Born in Hunan province in China, Claire was one of the million or more infant girls abandoned during China’s one-child policy. She was placed in a wooden box and left near an orphanage. At 9-months old, as she says, “I was adopted by a golf-loving family.” Claire is one of the “lucky girls,” an English phrase that millions of non-English-speaking Chinese say of the children who are adopted into loving homes.
It is one of the simplest and truest translations you will find. The adopted girls from China have grown into a community of adored young women.
But thousands of girls were not so lucky.
I know. Our daughter, Liza, was born in Jinning, a coal-mining town in south-central China in the mountains just north of Laos. Like Claire, Liza was placed on stairs outside a building. Like Claire, Liza was taken to an orphanage. And like Claire, Liza was adopted by a golf-loving family. Ours.
We picked up Liza at a Kodak store in China in April of 2002. Like so many aspects of our adoption journey, we weren’t quite sure what was happening. I thought some other parent in our group had forgotten a camera. Then a bus pulled up and a dozen nannies got out carrying children. Liza, who was 16 months old at the time, was placed on the floor in front of us, and without so much as a “good luck,” the nanny turned on a heel and was gone.
Not only had Liza never seen a Caucasian person (my wife is blonde, which made her a unicorn in China at that time), Liza had never ridden in a car, eaten in a restaurant, flown in a plane or ridden in an elevator – all of which we subjected her to within 48 hours. You can imagine how she reacted.
Today, she plays golf at Rollins College in Winter Park, Florida. She has a shelf full of trophies, a treasure-trove of friends and a lifetime of memories developed through her family and from the game of a lifetime.
Also, like the Hollingsworths, we took our daughter back to the country of her birth. We went in 2009 where people from the orphanage and foster village in Yunnan province welcomed us with open arms. They fed us, took us to a local music venue and threw a party where we introduced the locals to country music and line dancing. But the reality of life set in as the afternoon wound down. One of the older girls in the village asked a nanny, “Those girls, they’re just like me? They were here, just like me?” When the nanny confirmed that our daughters had, indeed, been in the same orphanage, perhaps at the same time as the girl who asked, the teenager broke away from the others and got onto our bus. She latched onto one of the support poles and wouldn’t let go, crying hysterically as she was removed.
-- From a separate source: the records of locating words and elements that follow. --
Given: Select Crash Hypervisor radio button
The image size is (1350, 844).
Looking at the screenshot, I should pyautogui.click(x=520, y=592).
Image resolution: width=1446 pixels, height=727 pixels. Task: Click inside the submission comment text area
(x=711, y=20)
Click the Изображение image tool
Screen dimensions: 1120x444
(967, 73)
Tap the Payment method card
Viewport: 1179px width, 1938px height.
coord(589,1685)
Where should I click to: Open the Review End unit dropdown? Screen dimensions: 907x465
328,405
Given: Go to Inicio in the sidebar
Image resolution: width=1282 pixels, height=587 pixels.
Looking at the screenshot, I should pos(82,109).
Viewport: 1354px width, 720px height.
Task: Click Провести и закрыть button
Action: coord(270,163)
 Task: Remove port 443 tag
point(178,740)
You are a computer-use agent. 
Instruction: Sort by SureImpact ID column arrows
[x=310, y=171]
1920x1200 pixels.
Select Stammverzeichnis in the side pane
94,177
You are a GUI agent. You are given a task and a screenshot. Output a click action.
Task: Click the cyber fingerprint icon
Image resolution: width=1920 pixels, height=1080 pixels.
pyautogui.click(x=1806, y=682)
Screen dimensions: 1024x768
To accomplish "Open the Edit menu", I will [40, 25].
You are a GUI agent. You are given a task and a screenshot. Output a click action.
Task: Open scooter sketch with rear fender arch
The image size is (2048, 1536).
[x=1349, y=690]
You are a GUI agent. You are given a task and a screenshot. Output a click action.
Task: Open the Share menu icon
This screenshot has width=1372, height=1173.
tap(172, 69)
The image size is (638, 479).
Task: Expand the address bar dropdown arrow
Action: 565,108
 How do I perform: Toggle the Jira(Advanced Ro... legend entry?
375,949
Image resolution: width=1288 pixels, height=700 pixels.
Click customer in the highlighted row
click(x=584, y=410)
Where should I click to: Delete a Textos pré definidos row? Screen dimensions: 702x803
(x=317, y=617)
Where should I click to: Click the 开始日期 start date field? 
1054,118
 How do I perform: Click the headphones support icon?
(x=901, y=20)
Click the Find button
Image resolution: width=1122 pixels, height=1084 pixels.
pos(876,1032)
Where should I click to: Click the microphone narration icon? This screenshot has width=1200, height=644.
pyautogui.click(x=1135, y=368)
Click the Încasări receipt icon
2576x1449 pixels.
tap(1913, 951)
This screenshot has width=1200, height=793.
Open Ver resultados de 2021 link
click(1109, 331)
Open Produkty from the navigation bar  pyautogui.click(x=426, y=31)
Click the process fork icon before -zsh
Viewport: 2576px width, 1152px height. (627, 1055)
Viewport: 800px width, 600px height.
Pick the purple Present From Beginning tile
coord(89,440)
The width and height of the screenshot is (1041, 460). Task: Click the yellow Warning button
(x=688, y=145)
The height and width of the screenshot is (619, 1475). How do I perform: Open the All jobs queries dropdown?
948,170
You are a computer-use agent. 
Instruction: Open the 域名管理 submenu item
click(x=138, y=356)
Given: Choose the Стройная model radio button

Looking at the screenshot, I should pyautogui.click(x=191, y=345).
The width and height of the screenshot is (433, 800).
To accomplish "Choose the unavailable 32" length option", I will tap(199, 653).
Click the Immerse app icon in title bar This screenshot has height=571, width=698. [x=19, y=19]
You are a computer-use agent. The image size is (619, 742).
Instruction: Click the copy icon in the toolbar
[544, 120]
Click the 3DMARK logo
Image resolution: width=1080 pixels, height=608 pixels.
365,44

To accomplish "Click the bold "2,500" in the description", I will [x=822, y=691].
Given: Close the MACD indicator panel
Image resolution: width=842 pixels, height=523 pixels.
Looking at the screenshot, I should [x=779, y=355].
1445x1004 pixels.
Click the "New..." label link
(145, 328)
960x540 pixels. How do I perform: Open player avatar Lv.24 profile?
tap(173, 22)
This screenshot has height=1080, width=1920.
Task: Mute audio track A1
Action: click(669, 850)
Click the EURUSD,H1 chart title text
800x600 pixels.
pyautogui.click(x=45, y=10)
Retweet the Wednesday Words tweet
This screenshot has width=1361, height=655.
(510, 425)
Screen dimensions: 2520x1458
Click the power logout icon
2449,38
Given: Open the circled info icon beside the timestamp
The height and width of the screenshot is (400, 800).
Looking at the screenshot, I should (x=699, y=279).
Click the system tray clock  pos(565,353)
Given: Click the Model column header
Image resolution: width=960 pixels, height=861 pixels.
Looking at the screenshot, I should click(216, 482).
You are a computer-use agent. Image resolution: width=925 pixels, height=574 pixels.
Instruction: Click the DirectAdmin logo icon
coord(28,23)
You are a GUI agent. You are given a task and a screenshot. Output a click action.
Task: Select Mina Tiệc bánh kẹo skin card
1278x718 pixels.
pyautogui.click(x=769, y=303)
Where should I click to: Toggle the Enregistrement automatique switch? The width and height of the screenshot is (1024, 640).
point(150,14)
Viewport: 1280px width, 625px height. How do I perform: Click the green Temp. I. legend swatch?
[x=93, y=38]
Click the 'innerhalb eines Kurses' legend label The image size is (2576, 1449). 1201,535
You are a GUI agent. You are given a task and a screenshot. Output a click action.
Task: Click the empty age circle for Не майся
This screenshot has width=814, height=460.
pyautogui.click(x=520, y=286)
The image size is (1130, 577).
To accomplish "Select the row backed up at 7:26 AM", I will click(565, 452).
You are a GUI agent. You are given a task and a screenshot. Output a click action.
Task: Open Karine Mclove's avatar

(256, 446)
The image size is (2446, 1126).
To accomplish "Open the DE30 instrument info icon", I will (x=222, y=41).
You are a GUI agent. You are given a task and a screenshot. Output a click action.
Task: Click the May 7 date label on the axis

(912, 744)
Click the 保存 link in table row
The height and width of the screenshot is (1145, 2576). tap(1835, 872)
It was a quiet ride back to the hotel and a long and reflective flight home.
“We did go back (to China) last year,” Claire said on Wednesday. “We went to four different provinces and we went back to my hometown to see the orphanage where I came from. They turned it into a special-needs home and that was really nice to see. We donated box fans because they don't have air conditioning.
“You don't always get to choose what you do. Sometimes it's just something that you are born into and you have to do that thing. Sometimes, you don't have an option.”
Drive On has never been a tagline. It wasn’t created as a marketing campaign or a strategy statement. The LPGA didn’t launch Drive On or the Drive On Championships to burnish the brand or embed a slogan. Nobody set out to create women’s golf’s version of “Coke Is It.”
Drive On is about Claire’s story, and thousands just like it - stories that transcend professional golf; that transcend sports itself.
Drive On, Claire Hollingsworth. Small but mighty, indeed.